I like my noble friend’s idea of putting on a special clinic. I hope he is getting excellent care with his own AF. The idea of publicity is an important one, and I draw attention again to the role that the Stroke Association is playing within the development of the new plan, because clearly it has fantastic reach to patients and is a trusted voice. It has a key role in making sure that there is that understanding among both patients and the clinical community.
My Lords, regular checks of the pulse rate can help indicate whether someone has atrial fibrillation. These should be carried out at the five-yearly general health check that GPs offer to those aged between 40 and 74. Could the Minister tell the House how many GP practices routinely call patients for this health check, whether they are paid to do so and how many patients take up the opportunity?

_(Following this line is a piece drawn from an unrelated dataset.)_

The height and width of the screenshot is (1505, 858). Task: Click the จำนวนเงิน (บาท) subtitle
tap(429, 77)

I declare an interest as I am in this age range and have never been offered a health check.
I too am in that age range. I am afraid I cannot tell the noble Baroness what the global figures are, but I shall write to her to do so.

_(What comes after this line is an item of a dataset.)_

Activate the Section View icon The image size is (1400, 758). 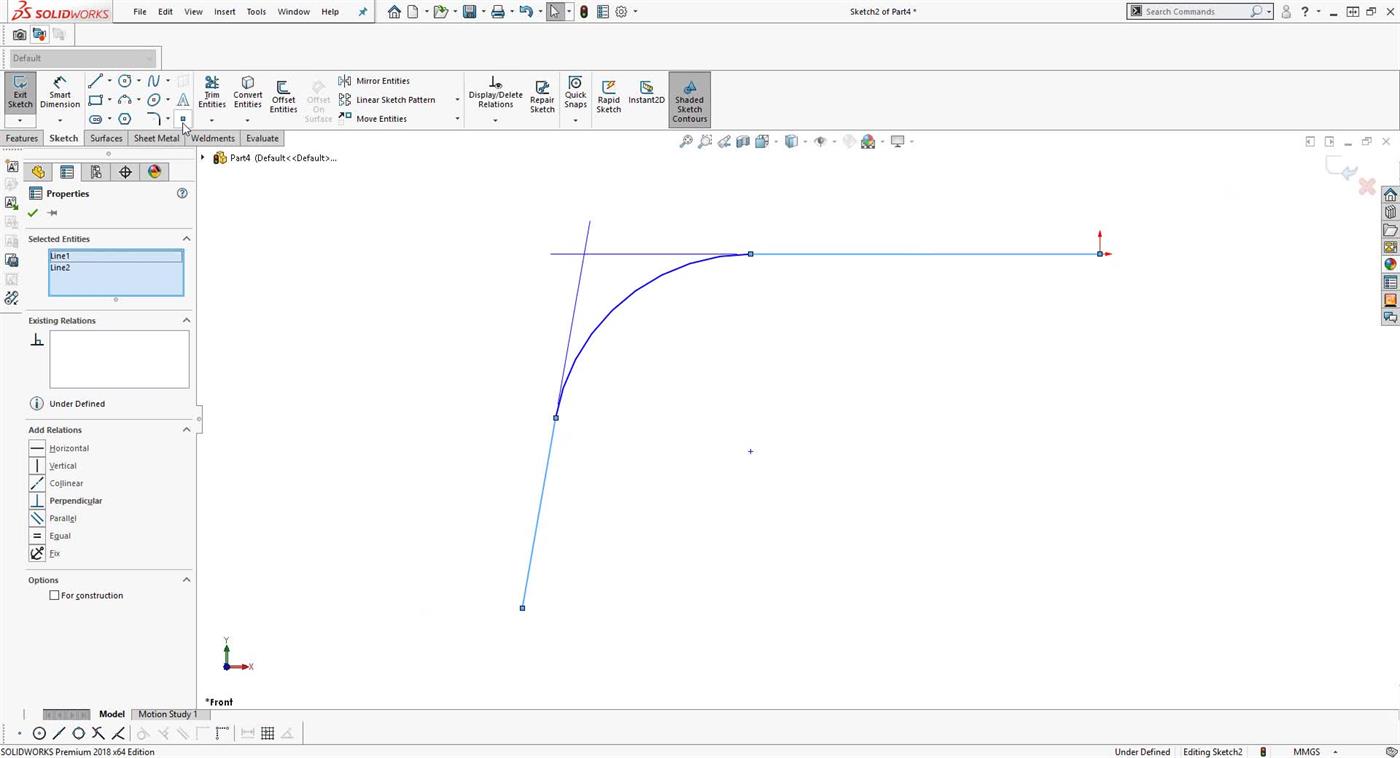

My Lords, a couple of years ago I attended a clinic in this House where there was a device, on which you placed your hand, which diagnosed whether you had atrial fibrillation. The idea was that these would be rolled out into doctors’ surgeries, where people could test themselves while in the waiting rooms. How is that progressing?
The noble Lord is quite right that this is a very easily diagnosable condition through checking pulses. The device that he described and other ones are doing that. They are in every GP surgery and form part of the health checks that the noble Baroness talked about. As I said, I do not have the figures for just how many of those are taking place, but we know that 300,000 people are undiagnosed with this condition. Many of them will be in regular contact with the health service, and this is about making sure that GPs use the opportunity to carry out those tests, which will inform the treatment that follows.

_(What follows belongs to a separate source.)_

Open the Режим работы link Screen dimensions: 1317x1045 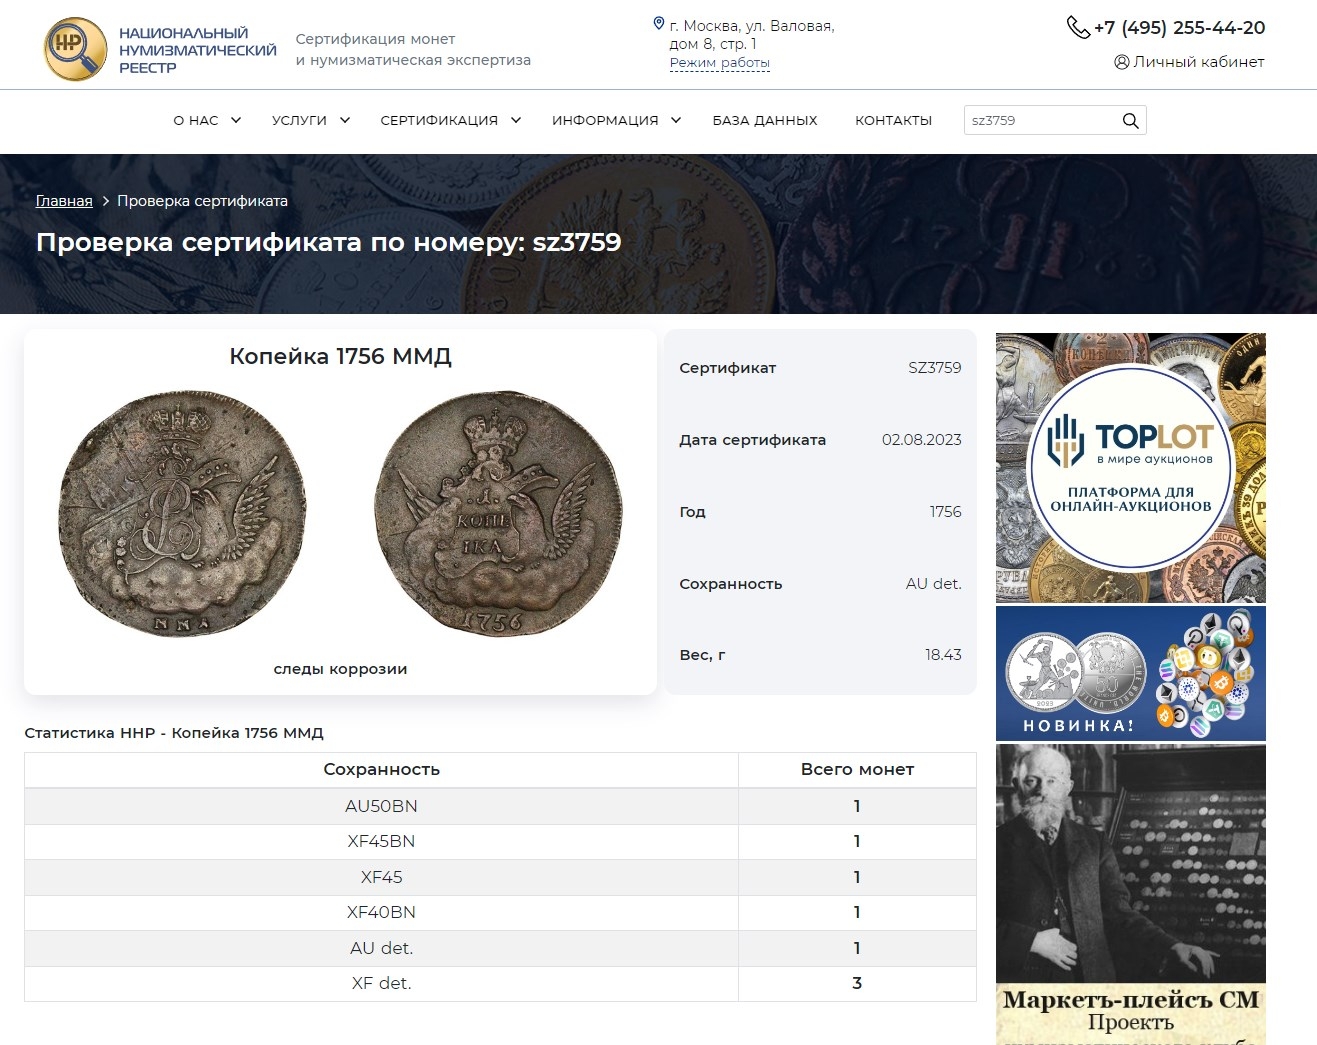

My Lords, could the Government undertake to ascertain from NHS England why the commissioning of day-case ablation for the treatment of atrial fibrillation is way below the European average, given that it is shown to be safe and effective, and to improve symptoms and the rate of return to work? It also almost certainly, although this is not yet completely proven, decreases the incidence of strokes, so it can be a preventive measure.
Yes, I shall certainly write to NHS England to find that out, and I will write to the noble Baroness with that information.
My Lords, it is quite clear that many people do not receive the anti-coagulants that they need, and my noble friend has reminded us of the figures relating to those suffering from this problem. Since 2012, four novel oral anti-coagulants—NOACs—have been recommended by NICE as both clinically and cost effective for the prevention of stroke in patients with AF. Their use is increasing but is lower than expected. Can my noble friend explain why access to the full range of anti-coagulation therapies is not acceptable to many GPs, who appear to lack confidence in their use of NOACs, and why some patients are still being given aspirin to prevent AF-related stroke? I should declare my interest as an officer of both the Arrhythmia Alliance and the Atrial Fibrillation Association.
My noble friend is quite right to highlight the benefits that come from new treatments. We clearly have a long way to go, as half the people presenting with strokes have not had those anti-coagulants, but there has been an increase in the number of pre-stroke patients receiving anti-coagulants, up from 38% to 53%, so it is an improving picture. The NICE guideline recommends the use of anti-coagulants and, critically, encourages patient choice for the new breed of NOACs and DOACs. There is very clear guidance within the system. It is getting better, but there is some way to go.